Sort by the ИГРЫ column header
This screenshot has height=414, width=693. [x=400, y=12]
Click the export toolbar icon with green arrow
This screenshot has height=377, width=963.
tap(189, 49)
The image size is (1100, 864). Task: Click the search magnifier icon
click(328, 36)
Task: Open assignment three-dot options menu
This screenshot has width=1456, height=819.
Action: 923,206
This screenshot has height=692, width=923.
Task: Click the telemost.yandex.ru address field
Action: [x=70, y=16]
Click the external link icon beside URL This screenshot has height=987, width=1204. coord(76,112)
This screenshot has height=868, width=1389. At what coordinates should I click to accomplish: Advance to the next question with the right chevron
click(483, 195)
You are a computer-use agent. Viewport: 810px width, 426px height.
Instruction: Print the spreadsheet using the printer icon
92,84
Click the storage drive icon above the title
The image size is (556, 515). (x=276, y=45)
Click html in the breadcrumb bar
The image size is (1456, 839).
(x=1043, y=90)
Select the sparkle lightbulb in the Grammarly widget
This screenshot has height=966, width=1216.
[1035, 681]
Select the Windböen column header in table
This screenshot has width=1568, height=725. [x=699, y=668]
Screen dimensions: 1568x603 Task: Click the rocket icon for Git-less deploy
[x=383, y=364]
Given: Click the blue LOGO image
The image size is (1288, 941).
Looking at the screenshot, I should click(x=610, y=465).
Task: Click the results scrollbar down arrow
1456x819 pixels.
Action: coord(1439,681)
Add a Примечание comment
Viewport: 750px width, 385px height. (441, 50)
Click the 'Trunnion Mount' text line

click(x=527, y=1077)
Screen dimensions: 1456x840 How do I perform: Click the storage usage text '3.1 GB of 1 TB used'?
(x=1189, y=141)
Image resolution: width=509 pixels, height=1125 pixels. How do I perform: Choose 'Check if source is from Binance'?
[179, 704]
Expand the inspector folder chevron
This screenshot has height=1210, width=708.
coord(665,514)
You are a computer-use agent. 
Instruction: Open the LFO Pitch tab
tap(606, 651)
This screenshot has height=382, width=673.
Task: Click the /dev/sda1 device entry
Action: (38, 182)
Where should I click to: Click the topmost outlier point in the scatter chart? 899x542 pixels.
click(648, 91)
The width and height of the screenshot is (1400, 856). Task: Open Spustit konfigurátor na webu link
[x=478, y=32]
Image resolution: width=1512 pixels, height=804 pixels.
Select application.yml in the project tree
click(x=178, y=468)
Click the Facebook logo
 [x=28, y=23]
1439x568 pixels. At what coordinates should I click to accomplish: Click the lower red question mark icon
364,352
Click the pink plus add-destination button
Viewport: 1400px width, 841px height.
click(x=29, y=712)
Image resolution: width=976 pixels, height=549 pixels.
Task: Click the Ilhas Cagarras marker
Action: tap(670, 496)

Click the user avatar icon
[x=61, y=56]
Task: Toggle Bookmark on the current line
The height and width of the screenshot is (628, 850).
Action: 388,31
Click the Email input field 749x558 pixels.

__OBJECTIVE__.
Quote all of the records above word for word, keeping every line as it appears.

__OUTPUT BELOW__.
Sort by the ИГРЫ column header
This screenshot has height=414, width=693. [x=400, y=12]
Click the export toolbar icon with green arrow
This screenshot has height=377, width=963.
tap(189, 49)
The image size is (1100, 864). Task: Click the search magnifier icon
click(328, 36)
Task: Open assignment three-dot options menu
This screenshot has width=1456, height=819.
Action: 923,206
This screenshot has height=692, width=923.
Task: Click the telemost.yandex.ru address field
Action: [x=70, y=16]
Click the external link icon beside URL This screenshot has height=987, width=1204. coord(76,112)
This screenshot has height=868, width=1389. At what coordinates should I click to accomplish: Advance to the next question with the right chevron
click(483, 195)
You are a computer-use agent. Viewport: 810px width, 426px height.
Instruction: Print the spreadsheet using the printer icon
92,84
Click the storage drive icon above the title
The image size is (556, 515). (x=276, y=45)
Click html in the breadcrumb bar
The image size is (1456, 839).
(x=1043, y=90)
Select the sparkle lightbulb in the Grammarly widget
This screenshot has height=966, width=1216.
[1035, 681]
Select the Windböen column header in table
This screenshot has width=1568, height=725. [x=699, y=668]
Screen dimensions: 1568x603 Task: Click the rocket icon for Git-less deploy
[x=383, y=364]
Given: Click the blue LOGO image
The image size is (1288, 941).
Looking at the screenshot, I should click(x=610, y=465).
Task: Click the results scrollbar down arrow
1456x819 pixels.
Action: coord(1439,681)
Add a Примечание comment
Viewport: 750px width, 385px height. (441, 50)
Click the 'Trunnion Mount' text line

click(x=527, y=1077)
Screen dimensions: 1456x840 How do I perform: Click the storage usage text '3.1 GB of 1 TB used'?
(x=1189, y=141)
Image resolution: width=509 pixels, height=1125 pixels. How do I perform: Choose 'Check if source is from Binance'?
[179, 704]
Expand the inspector folder chevron
This screenshot has height=1210, width=708.
coord(665,514)
You are a computer-use agent. 
Instruction: Open the LFO Pitch tab
tap(606, 651)
This screenshot has height=382, width=673.
Task: Click the /dev/sda1 device entry
Action: (38, 182)
Where should I click to: Click the topmost outlier point in the scatter chart? 899x542 pixels.
click(648, 91)
The width and height of the screenshot is (1400, 856). Task: Open Spustit konfigurátor na webu link
[x=478, y=32]
Image resolution: width=1512 pixels, height=804 pixels.
Select application.yml in the project tree
click(x=178, y=468)
Click the Facebook logo
 [x=28, y=23]
1439x568 pixels. At what coordinates should I click to accomplish: Click the lower red question mark icon
364,352
Click the pink plus add-destination button
Viewport: 1400px width, 841px height.
click(x=29, y=712)
Image resolution: width=976 pixels, height=549 pixels.
Task: Click the Ilhas Cagarras marker
Action: tap(670, 496)

Click the user avatar icon
[x=61, y=56]
Task: Toggle Bookmark on the current line
The height and width of the screenshot is (628, 850).
Action: 388,31
Click the Email input field 749x558 pixels.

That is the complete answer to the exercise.